Yayasan Lembaga Bantuan Hukum Indonesia (YLBHI) menyoroti kejanggalan dalam putusan praperadilan yang menolak sebagian gugatan keluarga dan pendamping hukum terhadap penetapan tersangka 11 warga adat Maba Sangaji, Halmahera Timur, Maluku Utara.
Wetub Toatubun, mewakili YLBHI, menyatakan bahwa terdapat sejumlah kejanggalan dalam pertimbangan hakim Pengadilan Negeri (PN) Soasio, Tidore Kepulauan, yang dinilai tidak memperimbangan bukti dan prosedur secara utuh.
“Praperadilan seharusnya menjadi ruang untuk menguji legalitas proses sah tidaknya penetapan tersangka oleh polisi, bukan sekadar mengamini klaim kepolisian. Hakim mestinya melihat secara menyeluruh akar masalah dan kenapa warga menolak aktivitas tambang,” jelas Wetub kepada Kadera, Kamis, 19 Juni 2025.
Menurut Wetub, praperadilan gagal menjawab substasi utama: apakah penetapan tersangka sudah memenuhi unsur hukum acara pidana, termasuk adanya bukti permulaan yang cukup dan pemeriksaan terlebih dahulu terhadap para warga sebelum ditetapkan sebagai tersangka.
Dari keterangan saksi dan fakta-fakta yang disampaikan dalam persidangan, proses penangkapan dan penetapan tersangka sudah janggal, kata Wetub.
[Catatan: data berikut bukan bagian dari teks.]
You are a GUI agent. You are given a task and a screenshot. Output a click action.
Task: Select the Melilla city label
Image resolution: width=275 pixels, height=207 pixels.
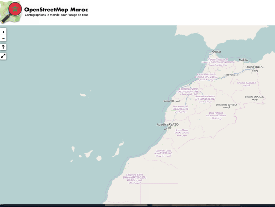click(x=243, y=60)
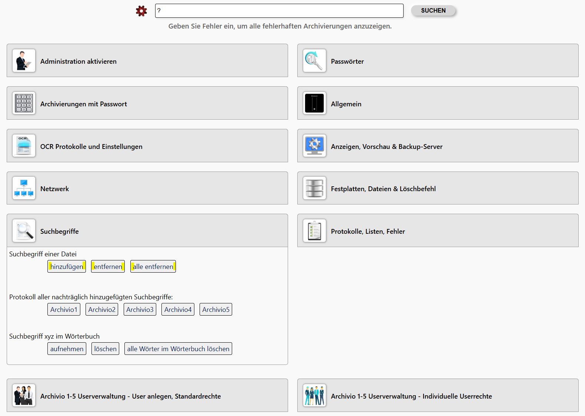Viewport: 585px width, 416px height.
Task: Click the keypad icon for Archivierungen mit Passwort
Action: [24, 103]
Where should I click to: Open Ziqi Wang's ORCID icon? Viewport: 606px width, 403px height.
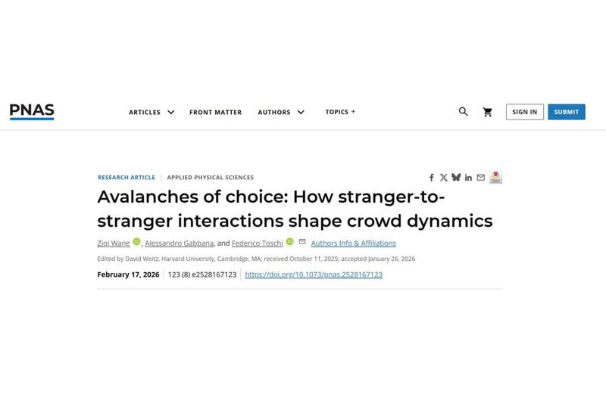tap(137, 241)
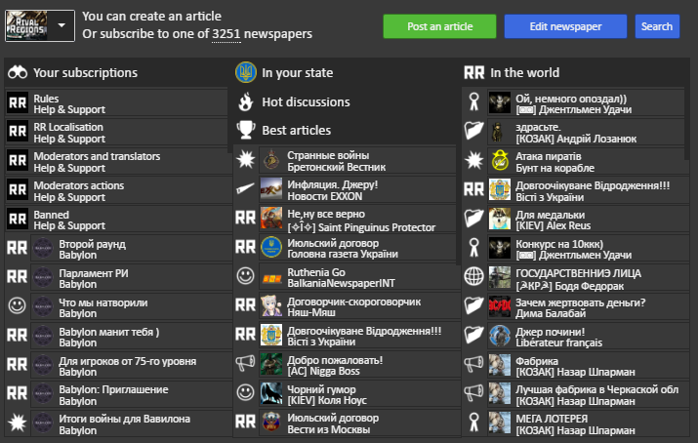Image resolution: width=698 pixels, height=443 pixels.
Task: Click the megaphone icon beside Добро пожаловать!
Action: point(245,364)
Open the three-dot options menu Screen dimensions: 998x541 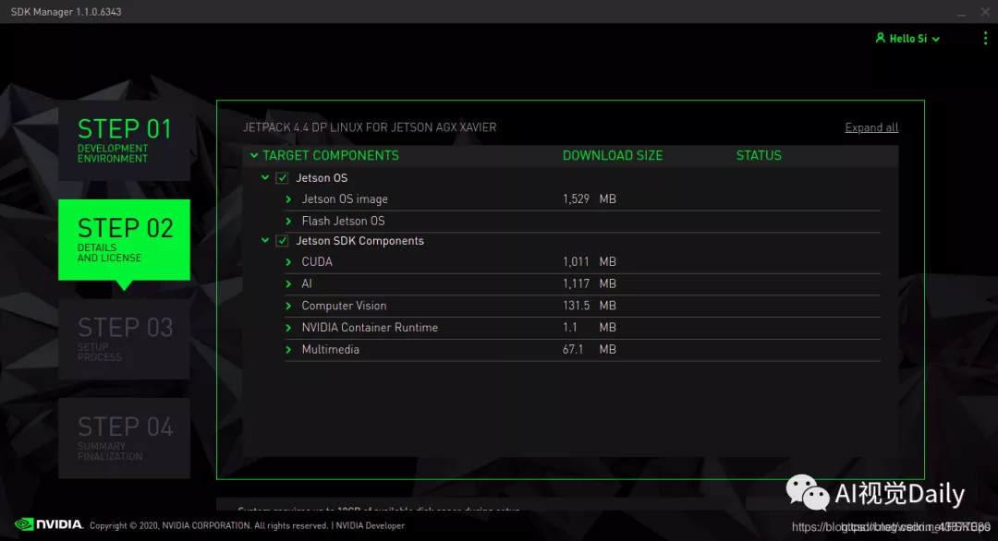(x=985, y=38)
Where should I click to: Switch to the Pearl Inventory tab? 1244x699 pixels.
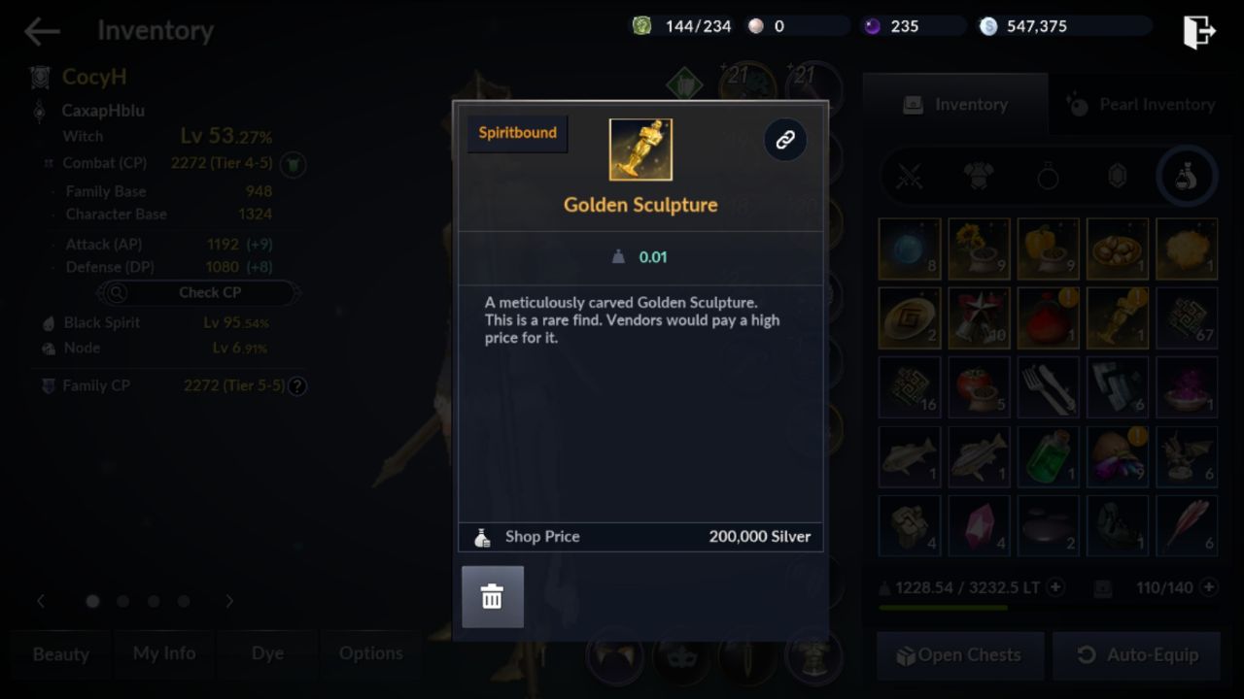1141,104
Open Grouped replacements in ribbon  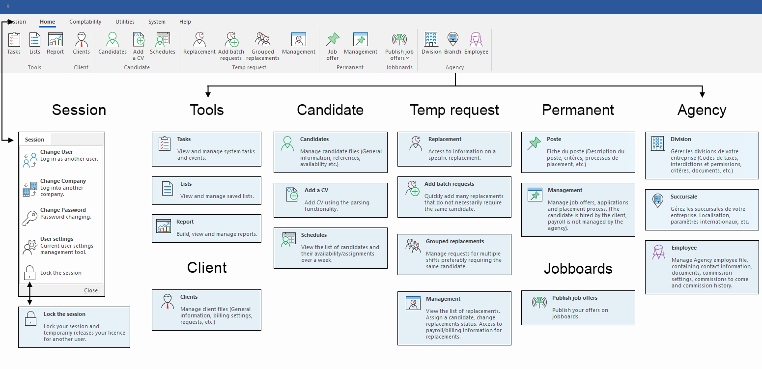pyautogui.click(x=263, y=46)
Warga hanya pergi ke hutan yang kini dikapling perusahaan, menolak ruang hidup mereka rusak, sungai tercemar, dan wilayah adat mereka digusur perusahaan.
“Warga pergi ke hutan membawa parang, tombak, dan panah, bukan untuk melukai polisi atau pekerja tambang. Mereka berjaga-jaga untuk berburu rusak, memotong kayu, membuat tenda, dan keperluan makanan di hutan. Kan tidak ada yang terluka atau dilukai oleh warga. Dari sini saja sudah jelas, ada yang aneh dari putusan,” kata Wetub.
“Masa petani di kampung bawa parang dan tombak untuk berburu tidak boleh? Lalu bagaimana dengan polisi yang bawa senjata? Kenapa aparat ini juga tidak ditetapkan tersangka. Bahkan saat negosiasi, warga tinggalkan semua barang-barang tajam itu di tenda, sementara polisi bawa itu [senjata].”
Kejanggalan juga saat putusan, yang dinilai ambiguitas, sebab, para hakim berpendapat berbeda saat memutuskan sidang praperadilan. Ada hakim yang mengatakan bisa mengadili perkara, ada yang tidak. Padahal fakta-fakta persidangan telah memperlihatkan secara jelas masalah struktural bukan sekadar sah tidaknya, tetapi soal warga yang berjuang mati-matian agar ruang hidup dan masa depan anak-anak mereka tidak dirusak tambang.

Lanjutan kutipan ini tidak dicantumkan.